Paula Cooper was not only world famous because at the age of 16, she became the youngest person in Indiana sent to the electric chair, but because millions the world over rallied to have her sentence commuted.
From the archives: The life of Paula Cooper, once Indiana’s youngest Death Row inmate. She was found dead today. http://t.co/8dwdDGNaai
— IndyStar (@indystar) May 27, 2015
And, with over 2 million signatures to the Indiana Supreme Court, one million to the United Nations, and even a letter to Indiana’s then governor from then Pope John Paul II, it was. After serving 27 years in prison, Cooper was released in June 2013.
Tragically, after being free for only about two years, she ended her own life on Tuesday.
Cooper, 45, died from a self-inflicted gunshot wound to the head, according to The Indianapolis Star. The Marion County coroner’s office says it expects to conduct an autopsy today.
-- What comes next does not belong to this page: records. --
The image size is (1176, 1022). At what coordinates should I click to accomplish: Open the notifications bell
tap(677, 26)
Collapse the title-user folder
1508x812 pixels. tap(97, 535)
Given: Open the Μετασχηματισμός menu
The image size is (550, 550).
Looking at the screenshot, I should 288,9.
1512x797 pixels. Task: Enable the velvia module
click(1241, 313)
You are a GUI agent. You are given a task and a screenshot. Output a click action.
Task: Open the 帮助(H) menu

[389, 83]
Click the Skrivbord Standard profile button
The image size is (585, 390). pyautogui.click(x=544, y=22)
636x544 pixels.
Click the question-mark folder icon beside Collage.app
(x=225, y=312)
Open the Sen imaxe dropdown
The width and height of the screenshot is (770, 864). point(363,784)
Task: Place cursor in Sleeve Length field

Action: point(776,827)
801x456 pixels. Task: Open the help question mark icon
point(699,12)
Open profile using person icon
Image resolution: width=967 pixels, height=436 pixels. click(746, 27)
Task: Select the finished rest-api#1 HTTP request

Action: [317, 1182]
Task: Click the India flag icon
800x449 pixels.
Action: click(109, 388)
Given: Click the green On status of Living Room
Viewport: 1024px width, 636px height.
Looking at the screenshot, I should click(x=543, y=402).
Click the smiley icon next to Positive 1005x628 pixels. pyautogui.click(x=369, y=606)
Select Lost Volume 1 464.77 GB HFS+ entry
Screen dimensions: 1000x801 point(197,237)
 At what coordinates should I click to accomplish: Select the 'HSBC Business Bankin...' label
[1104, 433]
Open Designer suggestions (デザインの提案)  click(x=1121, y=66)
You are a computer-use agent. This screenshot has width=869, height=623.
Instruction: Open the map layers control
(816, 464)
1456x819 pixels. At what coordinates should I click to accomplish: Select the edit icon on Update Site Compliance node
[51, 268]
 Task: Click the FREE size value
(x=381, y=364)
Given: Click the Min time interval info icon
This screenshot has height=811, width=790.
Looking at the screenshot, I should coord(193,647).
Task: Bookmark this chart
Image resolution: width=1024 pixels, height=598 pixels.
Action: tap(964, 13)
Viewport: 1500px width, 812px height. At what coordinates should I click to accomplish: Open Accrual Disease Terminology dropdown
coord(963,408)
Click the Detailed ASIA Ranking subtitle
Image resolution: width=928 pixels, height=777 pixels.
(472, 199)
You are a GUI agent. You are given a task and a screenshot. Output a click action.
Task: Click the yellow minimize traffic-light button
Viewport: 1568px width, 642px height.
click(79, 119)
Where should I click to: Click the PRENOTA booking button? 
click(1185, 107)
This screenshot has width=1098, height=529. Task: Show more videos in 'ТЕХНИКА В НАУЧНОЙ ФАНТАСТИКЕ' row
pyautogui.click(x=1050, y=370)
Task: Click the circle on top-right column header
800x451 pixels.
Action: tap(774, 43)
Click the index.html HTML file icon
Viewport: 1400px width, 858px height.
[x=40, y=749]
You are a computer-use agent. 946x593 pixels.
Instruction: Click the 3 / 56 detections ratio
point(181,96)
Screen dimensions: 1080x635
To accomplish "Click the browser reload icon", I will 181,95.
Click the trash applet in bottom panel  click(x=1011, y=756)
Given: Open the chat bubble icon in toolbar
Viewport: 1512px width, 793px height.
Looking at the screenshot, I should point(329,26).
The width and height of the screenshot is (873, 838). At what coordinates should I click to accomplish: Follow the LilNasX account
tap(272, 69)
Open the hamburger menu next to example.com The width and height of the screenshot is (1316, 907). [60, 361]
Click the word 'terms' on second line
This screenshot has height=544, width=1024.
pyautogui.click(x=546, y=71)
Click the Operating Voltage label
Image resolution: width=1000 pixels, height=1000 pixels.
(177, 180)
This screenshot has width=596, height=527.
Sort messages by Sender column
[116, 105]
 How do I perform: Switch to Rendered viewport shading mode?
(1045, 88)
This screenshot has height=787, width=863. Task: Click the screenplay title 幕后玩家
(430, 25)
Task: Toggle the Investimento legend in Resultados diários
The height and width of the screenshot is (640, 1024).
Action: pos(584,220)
Paula Cooper became infamous in 1985 when at age 15 she was charged as the ringleader in the stabbing of 78-year-old Ruth Pelke. Cooper and three friends went to Pelke’s Gary, Indiana home with a 12-inch butcher knife, and pretended to be interested in Bible study.
The Indy Star reports:
“Paula Cooper got on top of her and kept saying to her, and this is her own admission, ‘Where’s the money, bitch?’” [former Lake County prosecutor Jack] Crawford told The Indianapolis Star during a 2013 interview. He said Cooper began slicing Pelke with the butcher knife. The woman’s last words were the Lord’s Prayer.
The other teens involved were sentenced to lengthy prison terms on robbery or murder charges: 25, 35 and 60 years. But when Cooper was sentenced, the judge invoked capital punishment.
The decision led to an immediate shift in public outrage. Cooper was among only a handful of women in Indiana to receive the death penalty, and she was the youngest in the state’s history. At the time of her sentencing, she was also the youngest Death Row inmate in the United States.
Ruth Pelke’s grandson, Bill Pelke, told The Star on Tuesday that he forgave Cooper, and who visited and corresponded Cooper often in prison. Bill Pelke said that in one of their last conversations, Cooper told him that was abused as a child and said she was scared of her pending release.
After all, she had been institutionalized since she was 16 years old and had never paid a bill or lived life as a free adult.
According to the Death Penalty Information Center, prosecutors are more likely to seek the death penalty when the race of the victim is White and less likely when the race of the victim is African-American. Blacks and Hispanics make up 56% of death row inmates, a much higher ratio than their percentage of the general population.
A tragic ending to a most tragic case.